All I know is that every single person in the office is lucky to be alive. So is every other driver on the 710, 5, 134 and 2 freeways, the woman serving in Billy's, the construction workers on the 710 South, Emric, this PC, the kettle, the dishwasher, the TV, my crappy RAZR mobile phone, my office chair, most of Glendale, and my satchel. As soon as I got home I slapped on a patch (I'm down to the 10-a-day ones now) and now, an hour later, I do feel slightly better. Well, at least my urge to kill has reduced to an urge to kick. And I didn't succumb to scrounging a fag off Mel. I mean, it's eight weeks tomorrow, one wouldn't have bloody hurt, would it?
AUGUST 15

MAY I introduce my new personal motto. For those of you who don't speak Latin or haven't read Feet of Clay by Terry Pratchett, it translates as "Shat On From A Great Height".
AUGUST 14


MANY thanks to Tammy for sending me these photos of a fantastic 1971 Cooper she spotted at a car show in Burbank on Sunday.
I WAS going to do a longer update but I'm shagged out. We have finally got our updated editorial system at work - CCI 6 - and it's been a right runaround. Almost all the keyboard shortcuts are gone, the ones that remain are changed and nothing exports to the website properly. Fantastico. And, just when I thought things couldn't get any worse, the televised Burbank City Council meeting ended with Rick Astley playing over the sodding credits. I'm off to bed.
AUGUST 11
TODAY I got off my arse for the first time in ages and we went to Descanso Gardens, in La Cañada Flintridge. It's basically a big garden (duh) split into several sections. I took the camera (which I haven't really used since we got back from Britain) and took a load of pics.

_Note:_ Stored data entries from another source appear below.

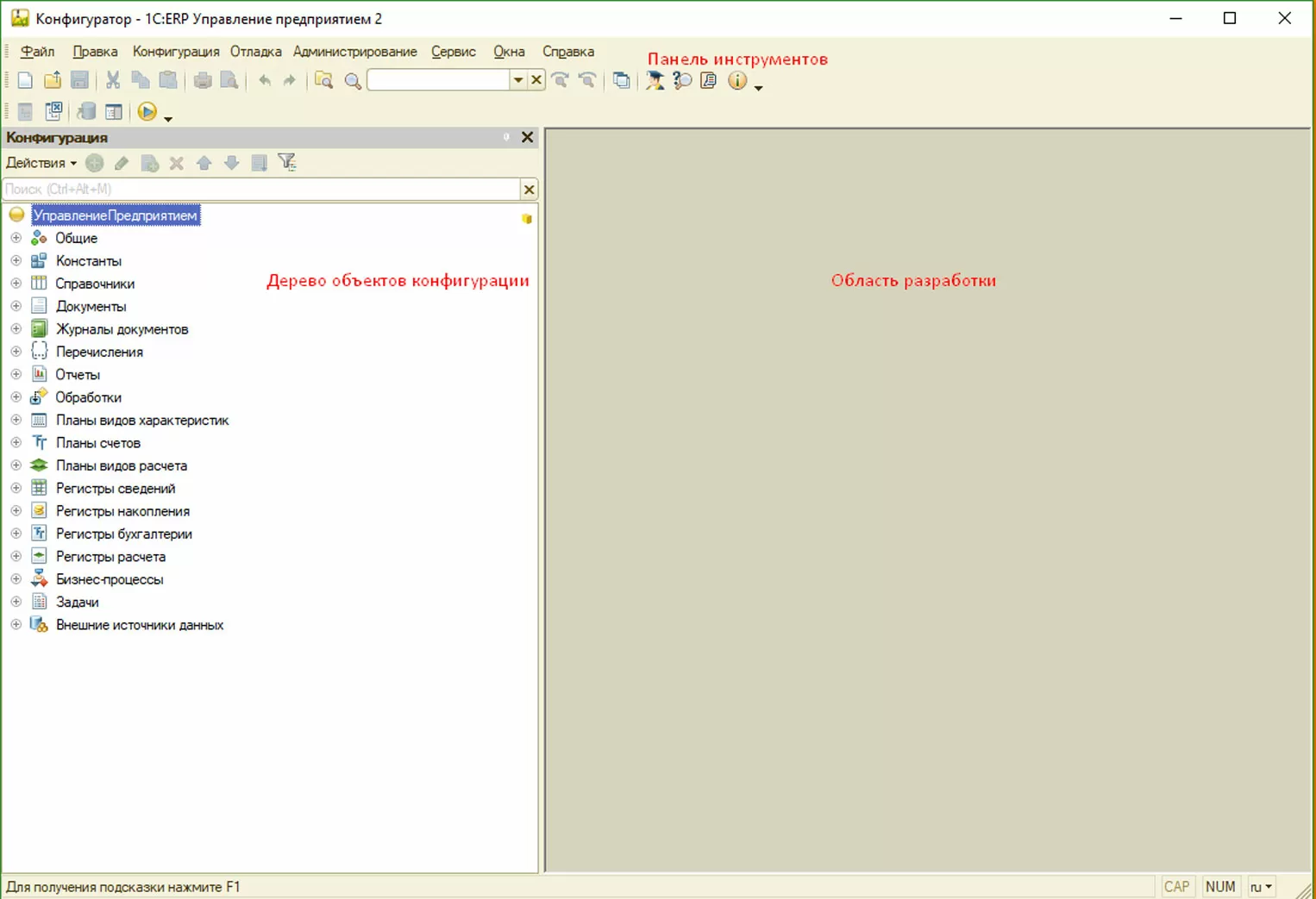
Task: Click the About info icon in toolbar
Action: [737, 80]
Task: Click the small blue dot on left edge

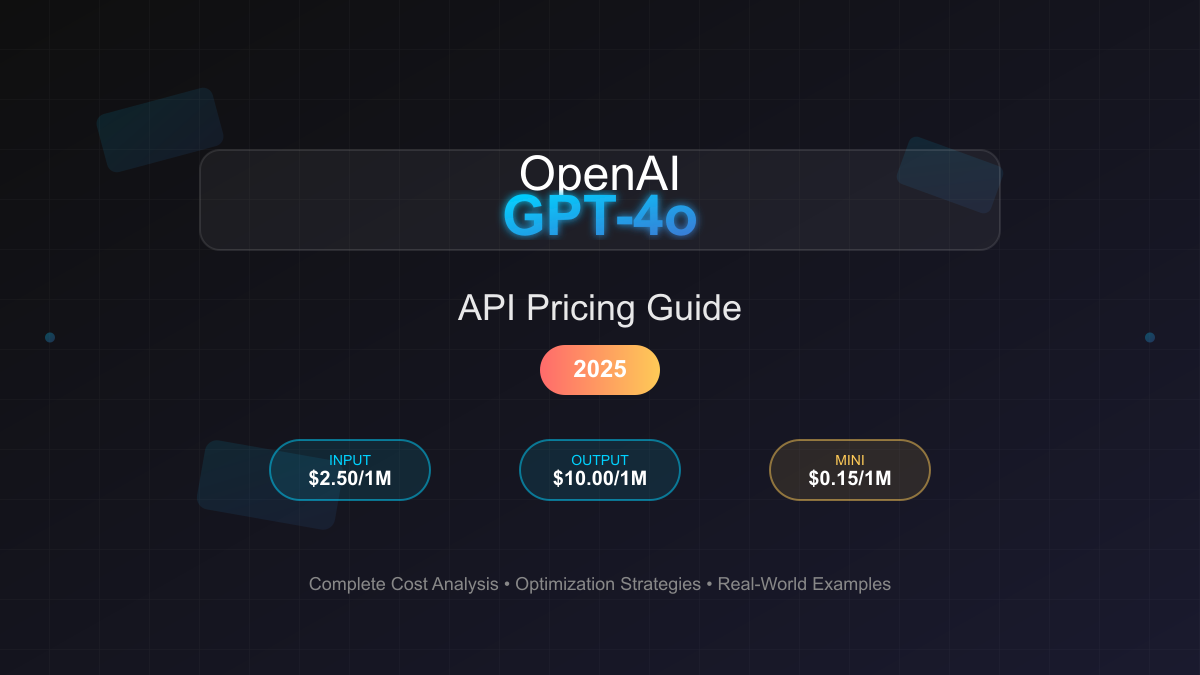Action: [50, 337]
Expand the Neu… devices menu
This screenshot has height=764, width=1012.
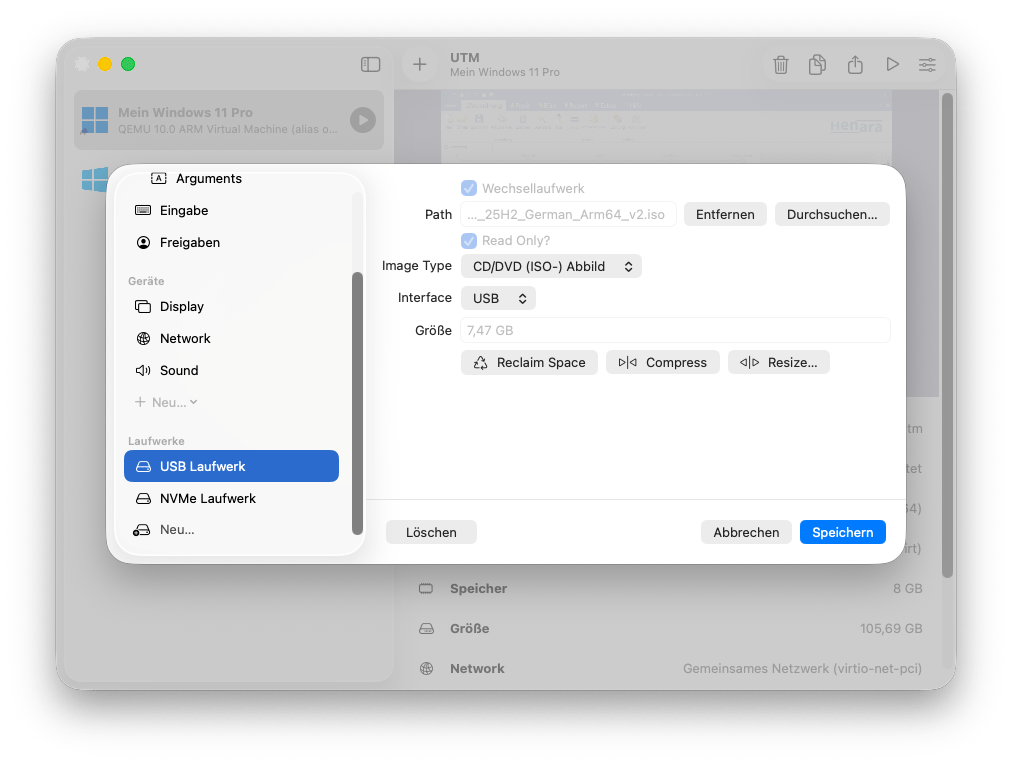(x=166, y=402)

After our visit we headed into Glendale, to the new Target store in the Galleria. The Galleria is, basically, a huge mall that appears to be bigger on the inside than on the outside. Like many malls it's full of stores selling useless shit at vastly inflated prices but like many malls it was still packed.
By this point we were starving so I decided to take Ev to Billy's, the deli whose pastrami sandwich nearly killed me last week. I went for the hot beef sarnie with mash and gravy, and Ev had the same, but with turkey. All I can say is they had to widen the doors to get me out. How I managed to drive back to the LBC while in the middle of a force 10 food coma I have no idea.
Oh, and Target was crap.
AUGUST 8

FOR some reason, the other night Ev decided to replace all our hangers. It's at times like these I'm glad I get home from work late.

ON THE way home tonight my conviction that the world is rapidly going down the khazi was yet again reinforced by the sight above. Yes, there are now TV screens on the pumps at the local Mobil station. WHY? For Christ's sake, the planet's dumb enough as it is, do I have to have my IQ assaulted by this trite shit when I'm filling up the Mini? At least at home I can turn this utter dross off, and if Ev won't let me I can read a book, but thanks to Mobil I'm forced to listen to it while paying $3.50 a gallon. I'd like to find the gurning marketing twat responsible for this, fill him full of Premium 91 and throw lit matches at him. Or her, I'm not biased and hate all marketing people equally. Welcome to Planet Earth - run by, and on behalf of, stupid people.